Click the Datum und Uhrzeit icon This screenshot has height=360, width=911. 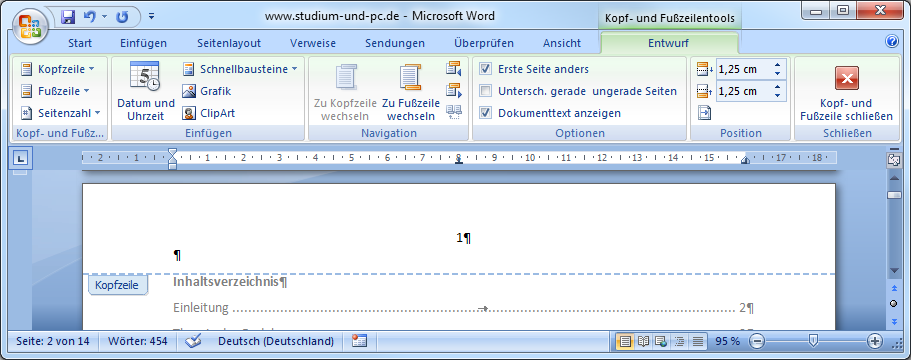tap(145, 76)
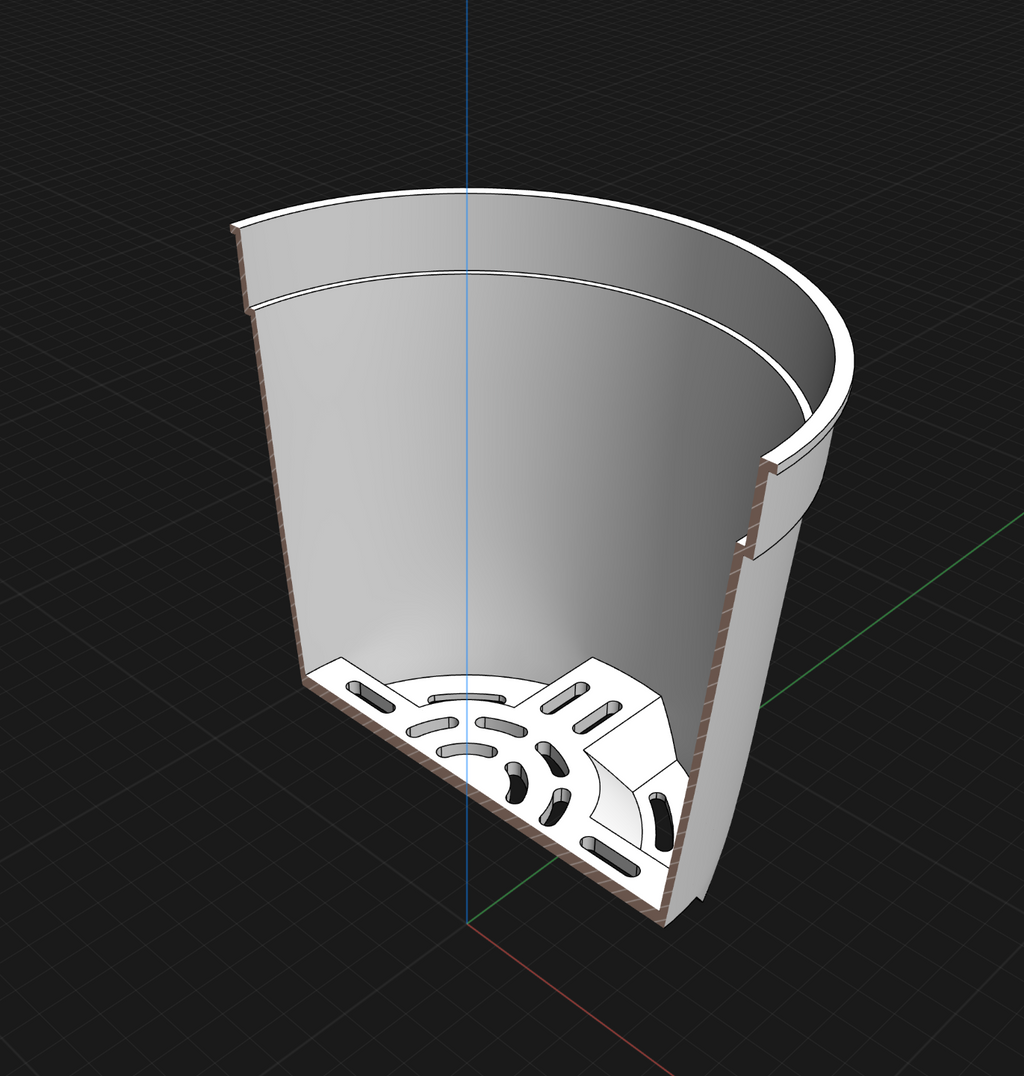Click the bottom-right straight drainage slot

(610, 856)
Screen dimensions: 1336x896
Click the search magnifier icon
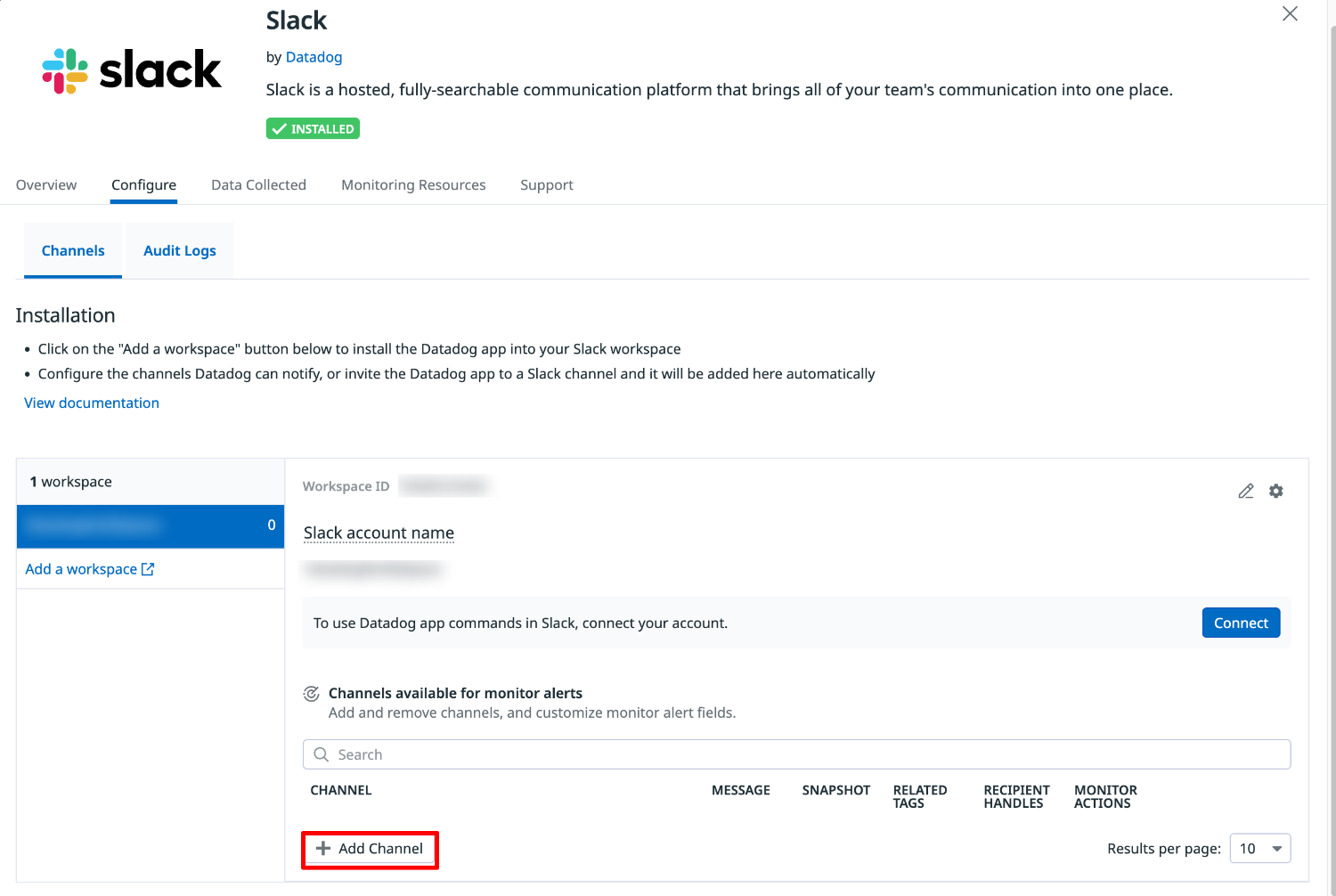tap(322, 754)
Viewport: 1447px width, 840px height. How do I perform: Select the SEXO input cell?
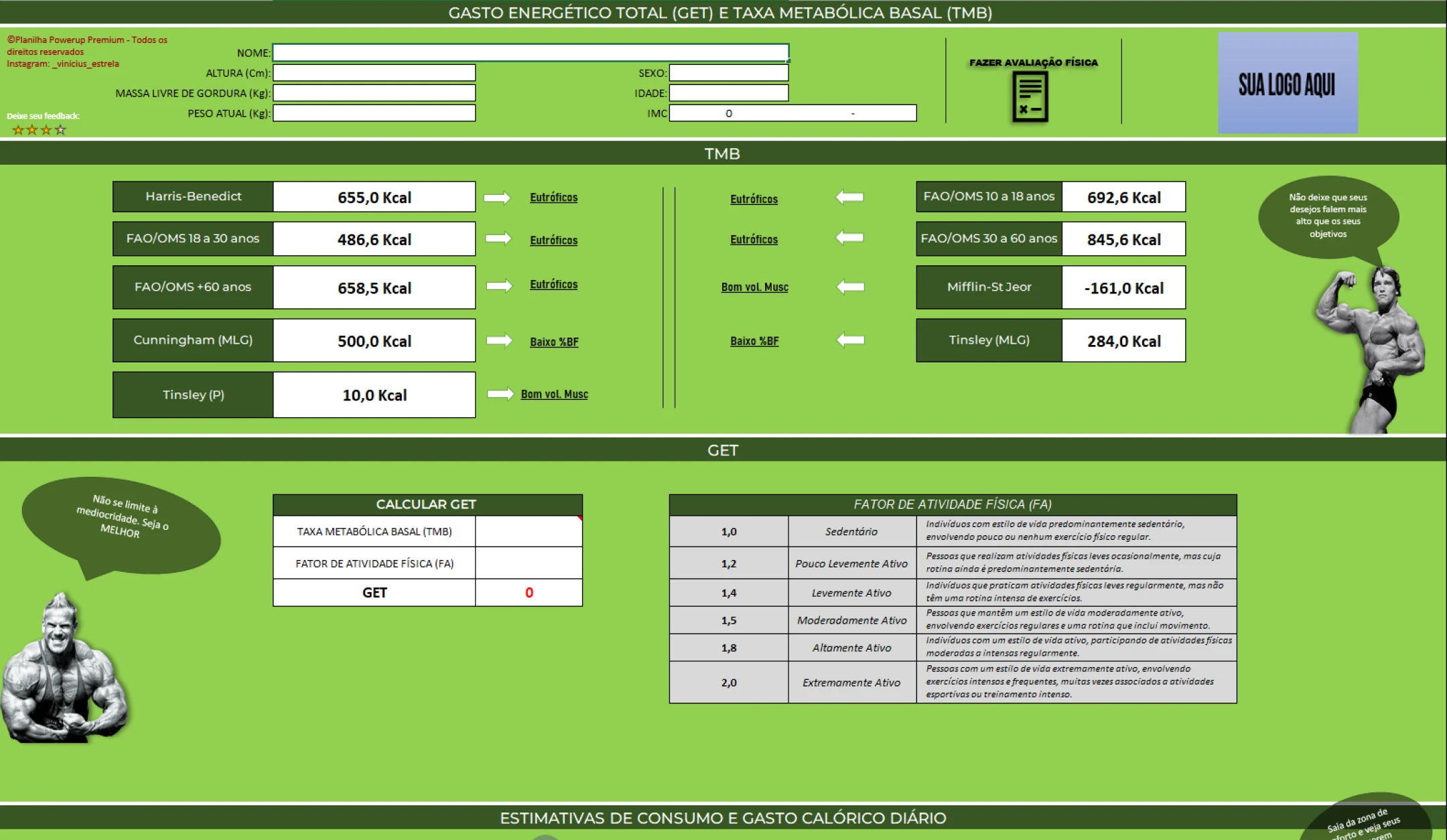pyautogui.click(x=728, y=72)
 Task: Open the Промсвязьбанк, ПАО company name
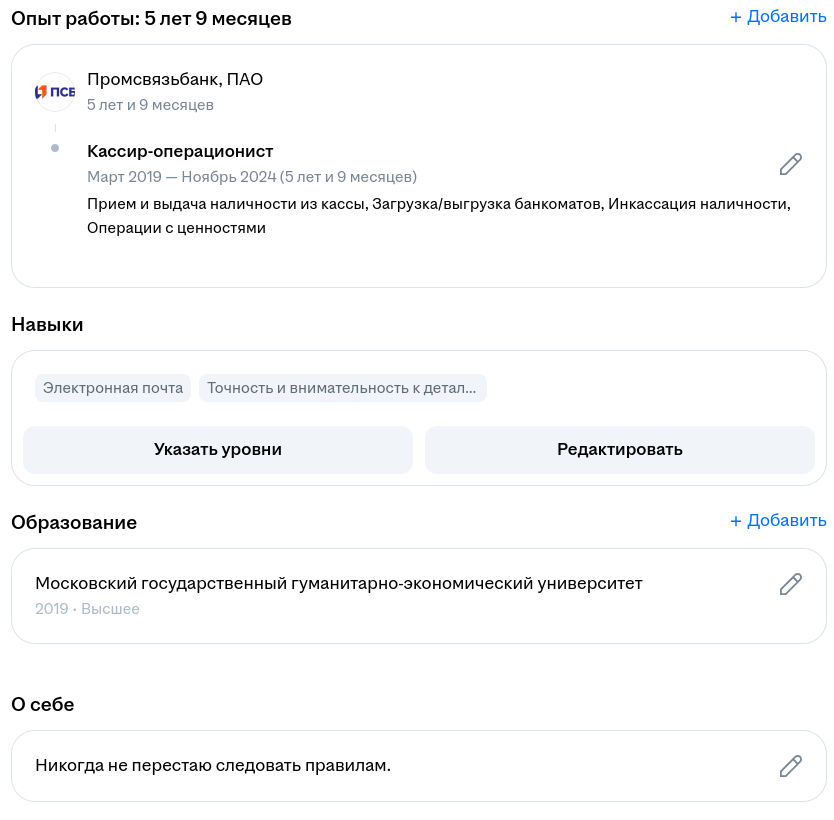[x=175, y=79]
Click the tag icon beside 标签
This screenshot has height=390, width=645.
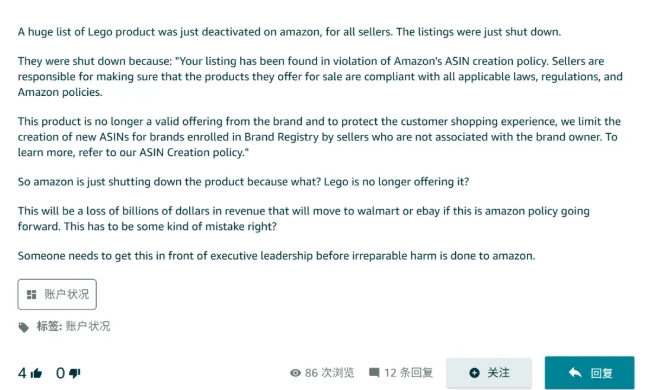pos(24,327)
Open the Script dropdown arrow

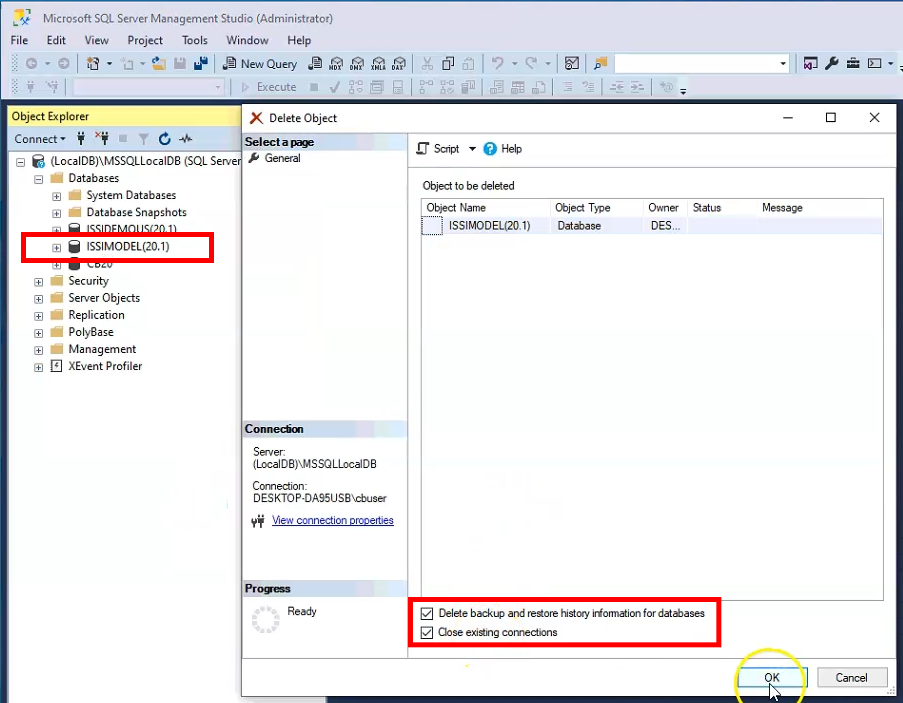[x=472, y=149]
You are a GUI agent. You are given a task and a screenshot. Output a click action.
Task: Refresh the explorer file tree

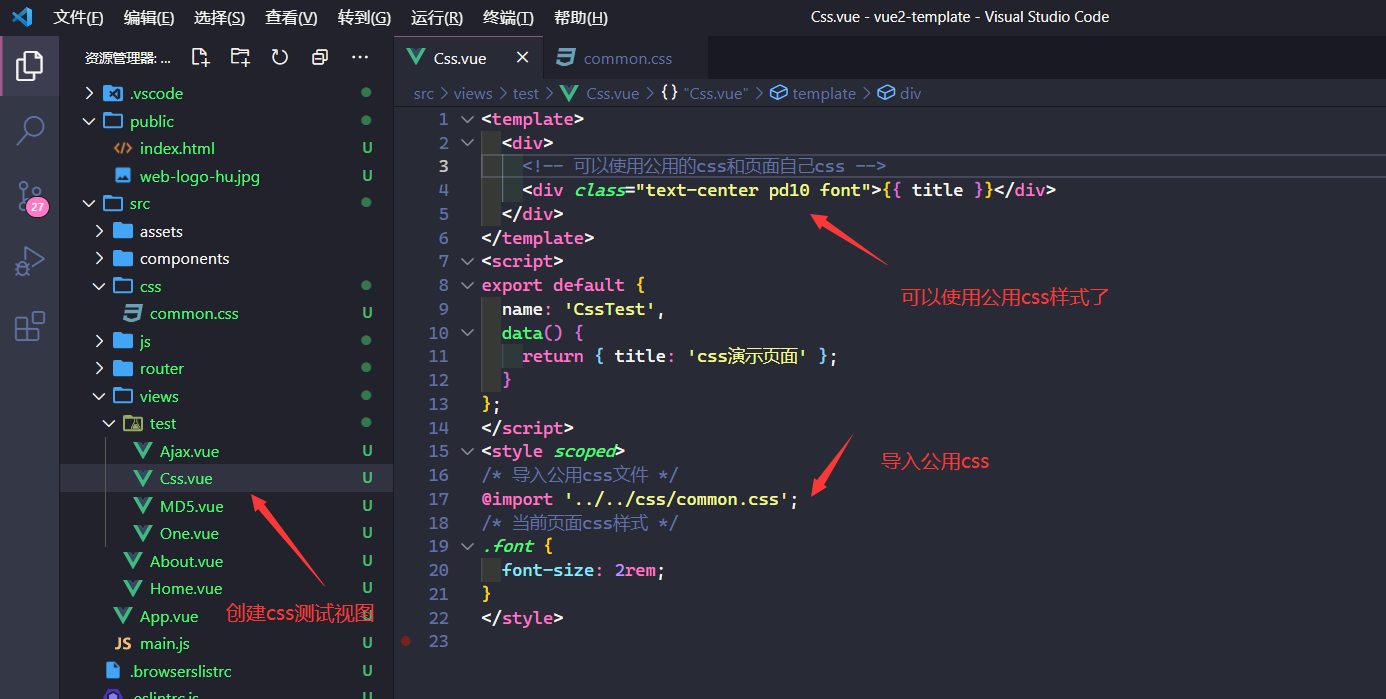[280, 58]
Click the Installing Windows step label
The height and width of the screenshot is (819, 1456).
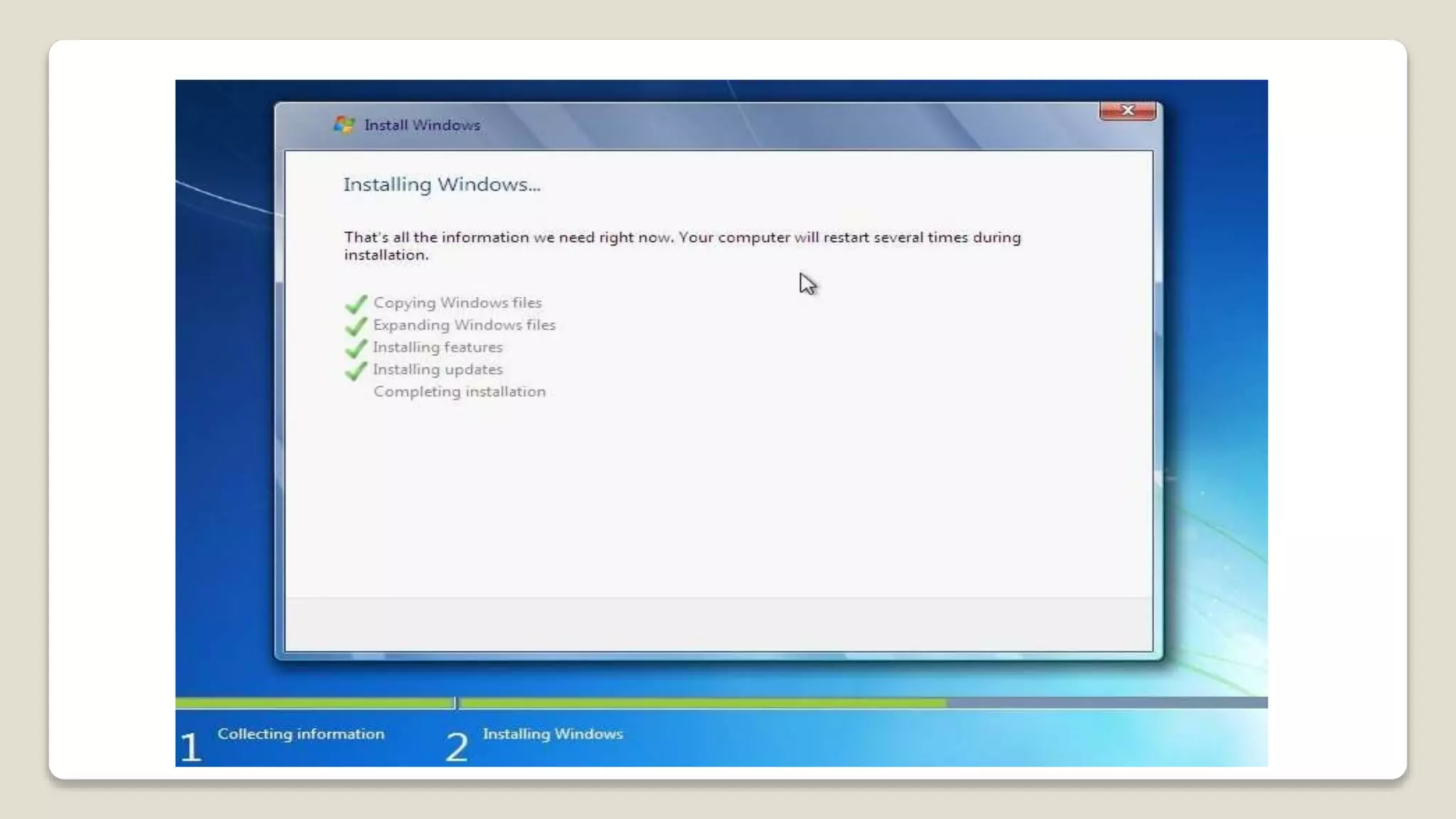[x=552, y=734]
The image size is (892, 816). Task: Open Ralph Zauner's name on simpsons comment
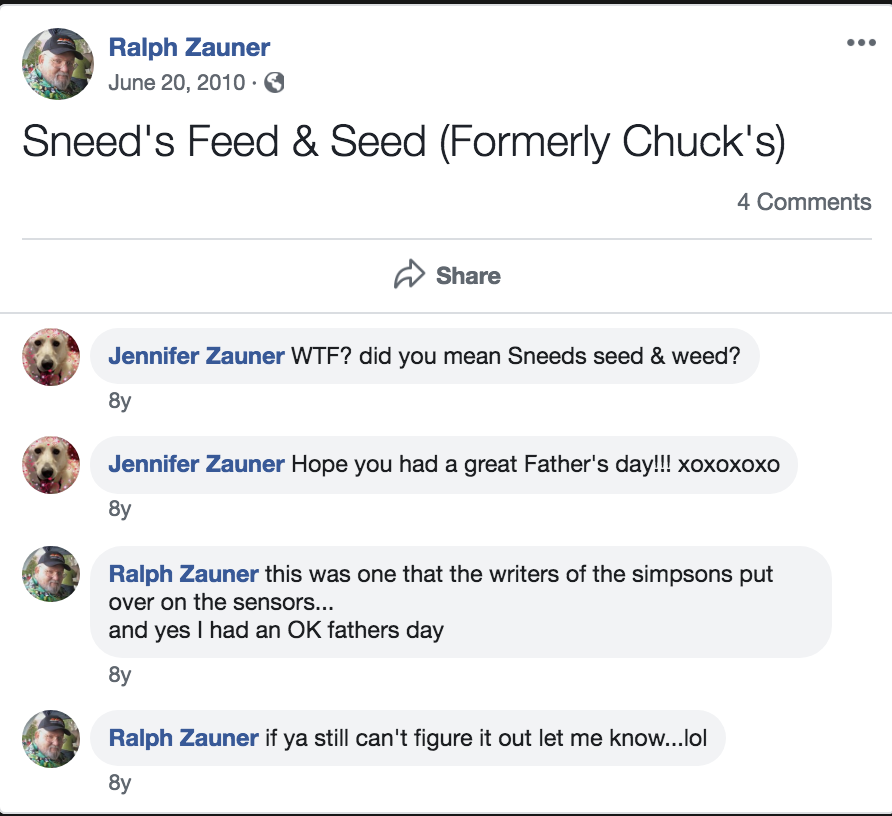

INSTRUCTIONS FOR THE TASK
Starting at the line containing "Click the Installing Windows step label" and running through the end of the records, rewrite those lines with "step label" swapped for "step title" and nothing else changed. Leave the pictures out.

RESULT
Click the Installing Windows step title
The height and width of the screenshot is (819, 1456).
[x=552, y=734]
The image size is (892, 816). Task: Open Ralph Zauner's name on simpsons comment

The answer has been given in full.